Kaplan v. State of Connecticut/Department of Health Services, 14 Conn. Workers’ Comp. Rev. Op. 296, 297-298, 2012 CRB-1-94-4 (Sept. 11, 1995).
In support of her appeal, the claimant relies upon Hughes v. American Brass Co., 141 Conn. 231 (1954) and Dombach, supra. The claimant’s reliance on Dombach, supra, is misplaced, as that decision involved a claimant who was on a business trip away from home, who regularly traveled in order to make service calls, and who was reimbursed by his employer for travel expenses, meals, and motel charges. Similarly, Hughes is factually distinguishable as it involved an injury which occurred on a parking lot which was owned by the employer and was paved, lighted, and generally maintained by the employer for the convenience of the employees. In the instant case, the trial commissioner found that there was insufficient evidence to find that the driveway of the client’s home where the injury occurred was controlled by the employer. Because the claimant has not filed a motion to correct, we are limited to the findings of the trial commissioner. Spindler v. Med-Center Home Health Center, 12 Conn. Workers’ Comp. Rev. Op. 130, 132, 1474 CRB-7-92-7 (Feb. 28, 1994); see also Vanzant v. Hall, 219 Conn. 674, 681 (1991).

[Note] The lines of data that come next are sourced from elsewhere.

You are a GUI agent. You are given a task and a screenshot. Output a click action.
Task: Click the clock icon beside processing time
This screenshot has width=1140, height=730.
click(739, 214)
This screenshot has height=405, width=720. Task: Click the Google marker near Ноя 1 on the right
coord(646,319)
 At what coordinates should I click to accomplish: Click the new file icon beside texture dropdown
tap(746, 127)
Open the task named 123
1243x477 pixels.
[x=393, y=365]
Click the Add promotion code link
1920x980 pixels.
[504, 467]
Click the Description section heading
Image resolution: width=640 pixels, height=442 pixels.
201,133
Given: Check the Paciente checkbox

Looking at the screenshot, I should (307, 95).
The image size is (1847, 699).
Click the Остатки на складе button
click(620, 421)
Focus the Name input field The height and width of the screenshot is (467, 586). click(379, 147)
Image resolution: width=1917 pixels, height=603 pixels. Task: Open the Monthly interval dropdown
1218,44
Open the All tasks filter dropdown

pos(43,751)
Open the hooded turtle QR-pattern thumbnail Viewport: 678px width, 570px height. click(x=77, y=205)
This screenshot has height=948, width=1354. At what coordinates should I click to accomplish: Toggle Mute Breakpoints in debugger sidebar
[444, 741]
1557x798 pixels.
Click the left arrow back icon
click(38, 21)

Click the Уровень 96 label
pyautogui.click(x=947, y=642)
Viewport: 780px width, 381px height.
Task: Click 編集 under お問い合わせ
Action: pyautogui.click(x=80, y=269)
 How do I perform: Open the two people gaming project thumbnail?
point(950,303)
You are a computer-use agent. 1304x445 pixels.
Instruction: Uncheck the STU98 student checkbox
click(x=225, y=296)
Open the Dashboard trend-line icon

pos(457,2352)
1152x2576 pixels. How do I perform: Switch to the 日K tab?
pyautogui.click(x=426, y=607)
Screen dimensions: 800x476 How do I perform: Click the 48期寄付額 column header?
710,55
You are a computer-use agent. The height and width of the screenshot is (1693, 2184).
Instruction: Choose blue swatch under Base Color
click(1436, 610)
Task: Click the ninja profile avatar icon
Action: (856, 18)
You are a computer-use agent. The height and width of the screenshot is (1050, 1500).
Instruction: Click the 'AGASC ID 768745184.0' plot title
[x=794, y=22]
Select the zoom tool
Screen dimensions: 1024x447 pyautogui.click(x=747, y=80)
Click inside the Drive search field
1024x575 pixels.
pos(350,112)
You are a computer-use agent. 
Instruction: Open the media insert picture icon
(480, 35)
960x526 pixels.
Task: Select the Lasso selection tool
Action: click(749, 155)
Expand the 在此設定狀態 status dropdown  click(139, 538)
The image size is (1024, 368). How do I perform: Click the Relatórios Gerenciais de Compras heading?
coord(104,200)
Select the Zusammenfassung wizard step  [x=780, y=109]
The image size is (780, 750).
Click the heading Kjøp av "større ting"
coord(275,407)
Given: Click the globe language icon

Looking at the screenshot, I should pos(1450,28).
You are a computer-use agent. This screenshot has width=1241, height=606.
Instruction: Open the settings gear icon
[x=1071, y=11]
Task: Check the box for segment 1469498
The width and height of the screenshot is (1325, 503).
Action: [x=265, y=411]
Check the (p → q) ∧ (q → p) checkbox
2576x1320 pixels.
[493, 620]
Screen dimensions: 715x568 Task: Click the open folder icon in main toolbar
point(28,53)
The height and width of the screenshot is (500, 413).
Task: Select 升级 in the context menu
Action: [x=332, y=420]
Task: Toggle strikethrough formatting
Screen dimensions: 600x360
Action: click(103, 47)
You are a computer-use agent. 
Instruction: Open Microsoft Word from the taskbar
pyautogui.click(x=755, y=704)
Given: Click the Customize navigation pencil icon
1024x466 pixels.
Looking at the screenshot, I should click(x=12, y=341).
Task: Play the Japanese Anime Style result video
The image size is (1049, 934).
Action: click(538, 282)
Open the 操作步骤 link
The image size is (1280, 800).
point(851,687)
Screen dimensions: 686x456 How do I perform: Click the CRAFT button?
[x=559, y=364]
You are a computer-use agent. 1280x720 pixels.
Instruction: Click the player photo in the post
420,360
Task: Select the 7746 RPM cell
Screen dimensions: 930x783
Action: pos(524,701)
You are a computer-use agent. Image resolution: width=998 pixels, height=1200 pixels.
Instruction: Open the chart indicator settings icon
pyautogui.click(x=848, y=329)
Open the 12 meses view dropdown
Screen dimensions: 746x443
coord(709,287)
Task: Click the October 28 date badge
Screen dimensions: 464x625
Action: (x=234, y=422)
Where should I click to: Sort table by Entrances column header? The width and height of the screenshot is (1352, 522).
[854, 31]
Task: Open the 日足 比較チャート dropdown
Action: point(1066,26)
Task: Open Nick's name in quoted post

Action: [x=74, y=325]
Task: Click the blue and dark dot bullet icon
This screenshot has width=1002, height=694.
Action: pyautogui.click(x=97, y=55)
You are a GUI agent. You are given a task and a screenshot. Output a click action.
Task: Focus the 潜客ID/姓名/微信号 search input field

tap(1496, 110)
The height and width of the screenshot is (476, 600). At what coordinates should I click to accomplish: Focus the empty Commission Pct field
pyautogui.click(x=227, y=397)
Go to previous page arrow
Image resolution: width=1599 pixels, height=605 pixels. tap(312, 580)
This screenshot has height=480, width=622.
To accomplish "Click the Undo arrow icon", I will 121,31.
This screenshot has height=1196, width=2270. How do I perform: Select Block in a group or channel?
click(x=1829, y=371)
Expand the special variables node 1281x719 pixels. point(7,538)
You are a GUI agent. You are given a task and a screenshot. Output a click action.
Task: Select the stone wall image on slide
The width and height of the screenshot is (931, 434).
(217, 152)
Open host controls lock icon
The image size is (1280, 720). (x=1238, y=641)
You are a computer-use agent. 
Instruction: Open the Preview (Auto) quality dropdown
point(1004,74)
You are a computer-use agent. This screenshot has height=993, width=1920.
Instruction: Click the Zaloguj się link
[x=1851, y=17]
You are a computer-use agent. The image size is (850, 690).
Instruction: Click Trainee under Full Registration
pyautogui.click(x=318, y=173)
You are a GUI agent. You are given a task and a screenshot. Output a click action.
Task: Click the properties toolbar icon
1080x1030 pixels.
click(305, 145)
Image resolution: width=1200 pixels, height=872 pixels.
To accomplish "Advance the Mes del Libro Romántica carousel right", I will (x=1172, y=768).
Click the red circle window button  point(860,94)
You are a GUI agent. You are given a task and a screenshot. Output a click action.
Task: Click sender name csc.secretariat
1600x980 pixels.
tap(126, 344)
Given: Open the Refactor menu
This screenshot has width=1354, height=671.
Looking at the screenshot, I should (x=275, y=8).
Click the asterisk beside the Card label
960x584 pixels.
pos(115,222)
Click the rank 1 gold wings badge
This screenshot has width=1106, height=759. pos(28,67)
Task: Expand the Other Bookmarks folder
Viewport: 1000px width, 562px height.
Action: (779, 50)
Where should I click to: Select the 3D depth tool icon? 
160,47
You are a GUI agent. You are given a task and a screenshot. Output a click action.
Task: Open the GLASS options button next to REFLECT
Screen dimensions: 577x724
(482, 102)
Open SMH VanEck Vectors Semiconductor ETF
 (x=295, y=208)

In the instant case, the commissioner’s conclusion that the claimant’s injury did not arise out of and in the course of her employment is amply supported by the record, including the trial commissioner’s finding that the claimant had completed her work assignment for the day at 10:00 A.M. prior to her injury; the finding that she was not reimbursed for travel expenses; and the trial commissioner’s determination that the evidence did not support a finding that the driveway was under the control of the employer. See Moffett v. Tighe Williams Salon, 12 Conn. Workers’ Comp. Rev. Op. 83, 1489 CRB-4-92-8 (Feb. 9, 1994) (claim dismissed where employee’s injury occurred in an area in front of employer’s facility which was not controlled by employer); see also Irving v. Hoyland, 4 Conn. Workers’ Comp. Rev. Op. 25, 249 CRD-7-83 (March 4, 1987) (where a visiting nurse’s aide was injured while traveling to her home after visiting her last patient, the injury did not arise out of and during the course of her employment).
The trial commissioner’s decision is affirmed.
Commissioners Roberta Smith Tracy and Amado J. Vargas concur.